EXPLORE THE MATERIAL:
1. According to the course listing, what software is used for almost all numerical work in BUSN 40206?
2. Copy the part of the course listing that starts at "BUSN 40721 Healthcare" and ends at "prominent healthcare institutions.".

PAGE EXCERPT:
⁂

BUSN 40206 Healthcare Business Analytics (Winter)
In this class, you will learn how data analytics drives the business of healthcare. The course combines lecture and discussion with hands-on work with large, real-world healthcare datasets. You will learn the underlying logic and calculations of value-based hospital reimbursement, outcomes measurement, and benchmarking, working directly with patient-level claims datasets from CMS (Centers for Medicare and Medicaid Services) and elsewhere. Students interested in the Healthcare Analytics Laboratory (Bus 40721) are strongly encouraged to enroll in this class. While this course is designed to complement the Healthcare Analytics Lab, it is a standalone offering and can be taken independently. Students seeking exposure to healthcare data analytics who are unable to make the commitments the Lab requires will find it useful preparation for future endeavors. PREREQUISITES: Basic statistics and introductory exposure to R programming. (The later can be achieved through various online introductory tutorials, if needed.) Students will not be required to write code, but occasionally you will be required to run or slightly edit pieces of code provided by the instructor. Almost all numerical work will be conducted using “point-and-click” recipes in Data Science Studio by Dataiku. Thus, students should have a willingness and interest in learning powerful new software tools and working with real data to transform it into usable management insights. All Non-Booth students require instructor approval: strict. Cannot enroll in 40206 if you have taken 40205 or 40201: strict.

BUSN 40721 Healthcare Analytics Lab (Winter)
The healthcare industry is now undergoing a transformation as data analysis is being rapidly deployed to improve clinical, operational, and financial outcomes. The Healthcare Analytics Laboratory will focus on applying data-driven analytics and insights to identify and create healthcare delivery efficiencies. Student teams will work on real-world improvement projects with prominent healthcare institutions.

⁂

DATA TO EXAMINE:
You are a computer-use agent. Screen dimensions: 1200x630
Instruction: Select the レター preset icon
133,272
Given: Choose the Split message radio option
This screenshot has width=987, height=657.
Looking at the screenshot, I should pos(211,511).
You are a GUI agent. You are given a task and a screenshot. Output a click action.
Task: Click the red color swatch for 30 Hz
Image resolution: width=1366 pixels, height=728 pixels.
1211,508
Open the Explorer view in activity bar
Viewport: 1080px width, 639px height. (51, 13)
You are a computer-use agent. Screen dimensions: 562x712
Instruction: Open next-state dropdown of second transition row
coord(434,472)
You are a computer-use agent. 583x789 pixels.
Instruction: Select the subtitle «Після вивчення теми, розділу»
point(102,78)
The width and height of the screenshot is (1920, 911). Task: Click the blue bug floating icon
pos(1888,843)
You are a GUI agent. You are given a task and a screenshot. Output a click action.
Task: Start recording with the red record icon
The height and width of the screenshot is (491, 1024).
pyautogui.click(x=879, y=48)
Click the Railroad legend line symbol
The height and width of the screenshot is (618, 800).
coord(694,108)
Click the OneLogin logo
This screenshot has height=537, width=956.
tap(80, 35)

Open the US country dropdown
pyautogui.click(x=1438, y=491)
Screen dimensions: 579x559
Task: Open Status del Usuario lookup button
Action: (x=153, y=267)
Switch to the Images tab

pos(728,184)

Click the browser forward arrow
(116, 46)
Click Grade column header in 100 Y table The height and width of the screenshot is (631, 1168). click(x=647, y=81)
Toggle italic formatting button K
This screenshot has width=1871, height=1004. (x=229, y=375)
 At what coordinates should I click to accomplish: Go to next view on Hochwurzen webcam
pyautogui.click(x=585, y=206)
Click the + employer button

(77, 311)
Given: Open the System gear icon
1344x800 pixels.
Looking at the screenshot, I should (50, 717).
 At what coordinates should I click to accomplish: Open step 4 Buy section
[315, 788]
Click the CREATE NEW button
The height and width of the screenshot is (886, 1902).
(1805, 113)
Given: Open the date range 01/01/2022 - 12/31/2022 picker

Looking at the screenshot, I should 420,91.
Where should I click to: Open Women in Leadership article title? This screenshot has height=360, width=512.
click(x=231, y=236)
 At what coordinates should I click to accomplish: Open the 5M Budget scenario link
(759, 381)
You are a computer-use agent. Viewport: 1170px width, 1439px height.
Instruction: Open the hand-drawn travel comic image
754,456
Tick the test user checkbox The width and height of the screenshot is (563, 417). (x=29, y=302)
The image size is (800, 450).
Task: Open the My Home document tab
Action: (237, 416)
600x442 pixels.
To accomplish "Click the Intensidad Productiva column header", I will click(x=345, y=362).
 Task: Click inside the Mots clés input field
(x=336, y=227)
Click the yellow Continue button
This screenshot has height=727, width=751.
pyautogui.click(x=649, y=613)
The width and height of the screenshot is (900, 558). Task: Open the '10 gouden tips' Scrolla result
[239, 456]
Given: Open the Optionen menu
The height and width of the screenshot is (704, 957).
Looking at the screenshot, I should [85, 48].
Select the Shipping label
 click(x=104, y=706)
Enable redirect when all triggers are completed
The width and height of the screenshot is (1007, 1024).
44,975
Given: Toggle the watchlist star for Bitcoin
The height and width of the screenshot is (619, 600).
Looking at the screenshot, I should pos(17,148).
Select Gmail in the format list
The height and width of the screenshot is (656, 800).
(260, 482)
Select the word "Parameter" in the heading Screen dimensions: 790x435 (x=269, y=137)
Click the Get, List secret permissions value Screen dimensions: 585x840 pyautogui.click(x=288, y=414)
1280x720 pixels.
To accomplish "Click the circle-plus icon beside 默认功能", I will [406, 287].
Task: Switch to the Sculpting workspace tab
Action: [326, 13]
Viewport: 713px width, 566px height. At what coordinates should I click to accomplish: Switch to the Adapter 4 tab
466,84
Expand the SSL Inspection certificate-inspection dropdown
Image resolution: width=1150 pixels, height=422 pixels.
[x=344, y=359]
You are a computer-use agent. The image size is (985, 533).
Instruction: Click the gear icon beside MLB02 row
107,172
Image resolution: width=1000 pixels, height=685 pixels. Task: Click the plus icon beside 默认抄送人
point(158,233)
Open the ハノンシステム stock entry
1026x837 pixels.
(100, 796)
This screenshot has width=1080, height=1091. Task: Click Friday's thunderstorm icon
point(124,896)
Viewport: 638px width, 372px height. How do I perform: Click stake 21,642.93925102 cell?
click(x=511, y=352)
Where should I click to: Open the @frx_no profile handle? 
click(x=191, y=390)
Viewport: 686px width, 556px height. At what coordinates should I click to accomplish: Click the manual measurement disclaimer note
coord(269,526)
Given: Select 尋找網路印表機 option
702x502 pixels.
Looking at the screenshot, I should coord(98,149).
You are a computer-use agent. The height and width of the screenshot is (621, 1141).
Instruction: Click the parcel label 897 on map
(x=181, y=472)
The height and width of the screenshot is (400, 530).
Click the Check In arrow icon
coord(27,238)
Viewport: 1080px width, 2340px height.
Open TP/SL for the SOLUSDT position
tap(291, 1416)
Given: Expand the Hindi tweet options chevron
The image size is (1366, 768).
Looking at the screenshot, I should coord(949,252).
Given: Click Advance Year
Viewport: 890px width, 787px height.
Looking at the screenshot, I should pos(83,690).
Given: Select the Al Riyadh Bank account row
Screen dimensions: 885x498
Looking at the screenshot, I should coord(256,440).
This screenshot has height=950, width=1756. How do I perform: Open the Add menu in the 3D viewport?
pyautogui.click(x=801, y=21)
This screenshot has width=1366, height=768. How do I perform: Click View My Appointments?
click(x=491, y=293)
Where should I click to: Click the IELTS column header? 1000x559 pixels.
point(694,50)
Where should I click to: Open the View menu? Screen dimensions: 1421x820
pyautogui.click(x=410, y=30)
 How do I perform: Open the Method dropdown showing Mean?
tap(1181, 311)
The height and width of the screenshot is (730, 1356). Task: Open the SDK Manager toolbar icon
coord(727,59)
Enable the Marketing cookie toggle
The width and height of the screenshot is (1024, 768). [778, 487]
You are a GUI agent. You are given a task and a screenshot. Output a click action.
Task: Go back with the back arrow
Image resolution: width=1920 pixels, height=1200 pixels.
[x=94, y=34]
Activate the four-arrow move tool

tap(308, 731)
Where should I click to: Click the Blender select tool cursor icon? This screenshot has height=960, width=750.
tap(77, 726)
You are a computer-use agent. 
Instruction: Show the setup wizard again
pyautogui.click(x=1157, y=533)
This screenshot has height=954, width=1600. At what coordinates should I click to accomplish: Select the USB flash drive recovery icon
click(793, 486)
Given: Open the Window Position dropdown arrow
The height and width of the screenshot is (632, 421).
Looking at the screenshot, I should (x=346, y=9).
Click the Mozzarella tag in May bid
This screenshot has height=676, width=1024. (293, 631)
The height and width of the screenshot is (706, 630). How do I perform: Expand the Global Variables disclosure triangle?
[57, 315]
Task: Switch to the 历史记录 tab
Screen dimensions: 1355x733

⁂

REPLIES:
1. Data Science Studio by Dataiku.

2.
BUSN 40721 Healthcare Analytics Lab (Winter)
The healthcare industry is now undergoing a transformation as data analysis is being rapidly deployed to improve clinical, operational, and financial outcomes. The Healthcare Analytics Laboratory will focus on applying data-driven analytics and insights to identify and create healthcare delivery efficiencies. Student teams will work on real-world improvement projects with prominent healthcare institutions.